Mainland Mekosuchus species are found in areas with fossils of other mekosuchines, suggesting they may have lived together. The White Hunter Site, where M. whitehunterensis was found, also has fossils of Baru wickeni, Ultrastenos, and Quinkana meboldi. The younger Ringtail Site preserves another Baru species, Mekosuchus sanderi, and Trilophosuchus. Scientists have proposed several reasons for how many crocodiles could coexist. Differences in skull shapes may have allowed them to occupy different niches without competing. It is also possible that fossil groupings (thanatocoenosis) do not reflect their actual habitats. Willis noted that mammal fossils in the Riversleigh area show distinct ecological roles, suggesting the crocodiles were sympatric (living in the same area). He highlighted Trilophosuchus, a box-headed, land-dwelling crocodile similar to Mekosuchus, which may have shared a niche with other crocodiles. However, they may have been more different than currently thought.
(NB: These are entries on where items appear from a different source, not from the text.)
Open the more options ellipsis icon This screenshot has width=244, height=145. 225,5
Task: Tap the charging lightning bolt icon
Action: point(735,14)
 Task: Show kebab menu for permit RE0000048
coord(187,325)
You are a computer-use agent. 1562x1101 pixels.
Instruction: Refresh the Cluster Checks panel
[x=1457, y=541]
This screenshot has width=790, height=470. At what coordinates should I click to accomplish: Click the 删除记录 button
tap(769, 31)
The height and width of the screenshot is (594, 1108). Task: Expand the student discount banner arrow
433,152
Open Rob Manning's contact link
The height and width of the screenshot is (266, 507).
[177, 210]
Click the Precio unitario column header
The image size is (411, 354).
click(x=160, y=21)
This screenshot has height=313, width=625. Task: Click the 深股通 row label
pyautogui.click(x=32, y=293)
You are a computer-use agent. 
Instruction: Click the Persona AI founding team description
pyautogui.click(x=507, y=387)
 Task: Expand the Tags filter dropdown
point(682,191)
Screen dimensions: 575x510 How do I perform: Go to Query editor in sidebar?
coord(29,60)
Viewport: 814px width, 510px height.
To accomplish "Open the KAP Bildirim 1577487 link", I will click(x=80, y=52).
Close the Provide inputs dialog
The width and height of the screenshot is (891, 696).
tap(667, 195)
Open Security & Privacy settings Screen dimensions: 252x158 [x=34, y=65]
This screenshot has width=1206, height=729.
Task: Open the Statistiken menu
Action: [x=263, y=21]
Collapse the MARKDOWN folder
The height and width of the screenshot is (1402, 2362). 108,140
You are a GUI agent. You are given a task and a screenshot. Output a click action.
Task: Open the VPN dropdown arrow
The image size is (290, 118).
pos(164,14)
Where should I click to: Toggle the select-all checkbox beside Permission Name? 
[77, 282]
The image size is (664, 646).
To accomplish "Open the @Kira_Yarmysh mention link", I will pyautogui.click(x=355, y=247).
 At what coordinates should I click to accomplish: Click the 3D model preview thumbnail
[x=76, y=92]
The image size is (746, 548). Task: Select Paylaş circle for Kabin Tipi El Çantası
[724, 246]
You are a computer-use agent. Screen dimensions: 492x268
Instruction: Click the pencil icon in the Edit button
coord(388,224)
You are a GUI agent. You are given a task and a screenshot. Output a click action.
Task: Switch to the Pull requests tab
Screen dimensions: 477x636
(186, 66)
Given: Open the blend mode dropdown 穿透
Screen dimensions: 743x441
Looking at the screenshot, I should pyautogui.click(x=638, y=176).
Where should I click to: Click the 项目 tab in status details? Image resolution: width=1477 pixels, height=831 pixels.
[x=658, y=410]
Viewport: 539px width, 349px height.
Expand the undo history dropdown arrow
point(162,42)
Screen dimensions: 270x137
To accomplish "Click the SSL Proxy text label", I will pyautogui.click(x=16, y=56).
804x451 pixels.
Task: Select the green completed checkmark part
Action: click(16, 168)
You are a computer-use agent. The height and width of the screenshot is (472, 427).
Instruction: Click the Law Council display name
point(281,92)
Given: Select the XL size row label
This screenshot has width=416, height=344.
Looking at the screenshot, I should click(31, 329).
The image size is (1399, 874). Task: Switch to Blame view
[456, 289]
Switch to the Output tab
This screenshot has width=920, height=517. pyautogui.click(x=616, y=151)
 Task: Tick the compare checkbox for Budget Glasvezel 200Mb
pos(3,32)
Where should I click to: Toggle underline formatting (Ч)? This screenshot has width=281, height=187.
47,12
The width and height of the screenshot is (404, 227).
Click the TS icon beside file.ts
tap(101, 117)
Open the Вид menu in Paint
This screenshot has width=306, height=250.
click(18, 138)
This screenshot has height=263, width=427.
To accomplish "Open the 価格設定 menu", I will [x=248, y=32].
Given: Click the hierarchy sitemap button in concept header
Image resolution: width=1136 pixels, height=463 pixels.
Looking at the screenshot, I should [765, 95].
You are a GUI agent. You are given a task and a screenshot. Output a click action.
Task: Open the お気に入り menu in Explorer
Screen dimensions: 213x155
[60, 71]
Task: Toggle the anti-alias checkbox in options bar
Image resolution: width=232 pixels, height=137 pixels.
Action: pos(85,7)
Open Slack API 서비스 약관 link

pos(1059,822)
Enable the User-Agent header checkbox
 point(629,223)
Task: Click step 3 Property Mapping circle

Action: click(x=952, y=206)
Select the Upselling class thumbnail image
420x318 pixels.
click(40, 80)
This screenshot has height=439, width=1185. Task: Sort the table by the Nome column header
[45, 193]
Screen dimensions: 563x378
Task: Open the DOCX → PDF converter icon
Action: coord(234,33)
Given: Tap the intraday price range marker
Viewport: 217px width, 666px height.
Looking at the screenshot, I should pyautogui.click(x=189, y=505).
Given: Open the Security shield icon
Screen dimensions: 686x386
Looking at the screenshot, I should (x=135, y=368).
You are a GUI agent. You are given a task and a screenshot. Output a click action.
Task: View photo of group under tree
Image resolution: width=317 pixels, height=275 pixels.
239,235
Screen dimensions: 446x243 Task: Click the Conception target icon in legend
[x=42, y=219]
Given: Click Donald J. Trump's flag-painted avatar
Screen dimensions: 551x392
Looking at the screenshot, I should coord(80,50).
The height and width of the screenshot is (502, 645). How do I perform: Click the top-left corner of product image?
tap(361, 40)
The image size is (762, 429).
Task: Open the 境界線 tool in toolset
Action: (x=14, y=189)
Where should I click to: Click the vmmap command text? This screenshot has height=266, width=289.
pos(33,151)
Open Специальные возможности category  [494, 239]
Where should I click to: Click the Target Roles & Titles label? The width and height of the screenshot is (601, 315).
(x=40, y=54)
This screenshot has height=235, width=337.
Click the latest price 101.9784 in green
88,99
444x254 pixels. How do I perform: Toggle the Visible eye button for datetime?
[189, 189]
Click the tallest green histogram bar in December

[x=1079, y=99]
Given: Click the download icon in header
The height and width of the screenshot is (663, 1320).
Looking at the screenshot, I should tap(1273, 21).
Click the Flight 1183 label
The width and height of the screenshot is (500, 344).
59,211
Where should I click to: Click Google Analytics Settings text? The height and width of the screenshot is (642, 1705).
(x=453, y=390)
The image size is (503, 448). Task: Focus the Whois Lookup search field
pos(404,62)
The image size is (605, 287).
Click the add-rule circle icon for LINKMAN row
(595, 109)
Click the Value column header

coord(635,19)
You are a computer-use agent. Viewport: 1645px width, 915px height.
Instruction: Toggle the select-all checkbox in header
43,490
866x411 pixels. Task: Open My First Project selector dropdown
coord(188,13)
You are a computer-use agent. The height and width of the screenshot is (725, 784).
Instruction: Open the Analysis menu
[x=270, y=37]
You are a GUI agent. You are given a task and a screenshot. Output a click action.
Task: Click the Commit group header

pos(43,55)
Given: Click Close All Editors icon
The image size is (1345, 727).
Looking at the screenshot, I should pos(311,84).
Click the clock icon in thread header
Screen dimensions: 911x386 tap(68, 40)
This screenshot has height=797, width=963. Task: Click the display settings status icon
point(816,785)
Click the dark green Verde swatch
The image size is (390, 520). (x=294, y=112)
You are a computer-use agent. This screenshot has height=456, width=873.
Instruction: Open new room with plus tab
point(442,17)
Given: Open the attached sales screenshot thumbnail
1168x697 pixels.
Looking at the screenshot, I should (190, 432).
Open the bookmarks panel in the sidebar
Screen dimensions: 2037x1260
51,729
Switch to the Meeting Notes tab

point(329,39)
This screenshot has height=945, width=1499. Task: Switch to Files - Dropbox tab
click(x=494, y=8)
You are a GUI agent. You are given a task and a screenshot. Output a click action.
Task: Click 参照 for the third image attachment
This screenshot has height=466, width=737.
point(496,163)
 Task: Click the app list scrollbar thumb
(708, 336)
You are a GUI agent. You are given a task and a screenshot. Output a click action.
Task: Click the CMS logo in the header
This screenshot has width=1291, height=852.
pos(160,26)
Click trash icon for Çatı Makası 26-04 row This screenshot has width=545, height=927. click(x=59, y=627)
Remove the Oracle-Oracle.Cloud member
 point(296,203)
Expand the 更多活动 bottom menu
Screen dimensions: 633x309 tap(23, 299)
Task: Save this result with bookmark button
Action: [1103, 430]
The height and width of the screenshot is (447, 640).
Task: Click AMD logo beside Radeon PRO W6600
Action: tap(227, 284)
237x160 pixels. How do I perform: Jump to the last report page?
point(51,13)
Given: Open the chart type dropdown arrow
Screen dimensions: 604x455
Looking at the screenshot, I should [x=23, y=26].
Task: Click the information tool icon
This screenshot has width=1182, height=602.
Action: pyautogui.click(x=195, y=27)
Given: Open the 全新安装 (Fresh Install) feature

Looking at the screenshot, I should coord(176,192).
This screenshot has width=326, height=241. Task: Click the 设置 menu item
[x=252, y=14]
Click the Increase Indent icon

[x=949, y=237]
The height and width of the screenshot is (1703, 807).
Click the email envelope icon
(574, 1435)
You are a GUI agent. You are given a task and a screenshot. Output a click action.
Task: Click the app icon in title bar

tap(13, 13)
Unlike the sharp teeth of mainland Mekosuchus species, Mekosuchus inexpectatus had specialized back teeth suited for crushing hard-shelled invertebrates like mollusks, crustaceans, and insects. Balouet and Buffetaut suggest it may have eaten mollusks of the genus Placostylus, common in New Caledonia. Holt and colleagues, based on newer fossils and similarities to modern dwarf crocodiles, propose M. inexpectatus may have lived like modern dwarf crocodiles or caimans. They suggest it may have lived in small, slow streams in New Caledonia’s rainforests, foraging at night near water and on land.
The extinction of Mekosuchus in the South Pacific has been linked to human settlers, particularly the Lapita people. Supporters point to the overlap between Mekosuchus’ range and human settlements in Vanuatu and the association of Mekosuchus kalpokasi bones with human artifacts at the Arapus site on Efate. If humans caused their extinction, factors like invasive animals (pigs, rats), habitat loss, and hunting may have contributed. However, this idea is not universally accepted. Anderson and colleagues note that most Mekosuchus inexpectatus remains were found before humans arrived in New Caledonia, with only one jaw bone overlapping with human presence. They also state there is no evidence humans caused the crocodiles’ extinction.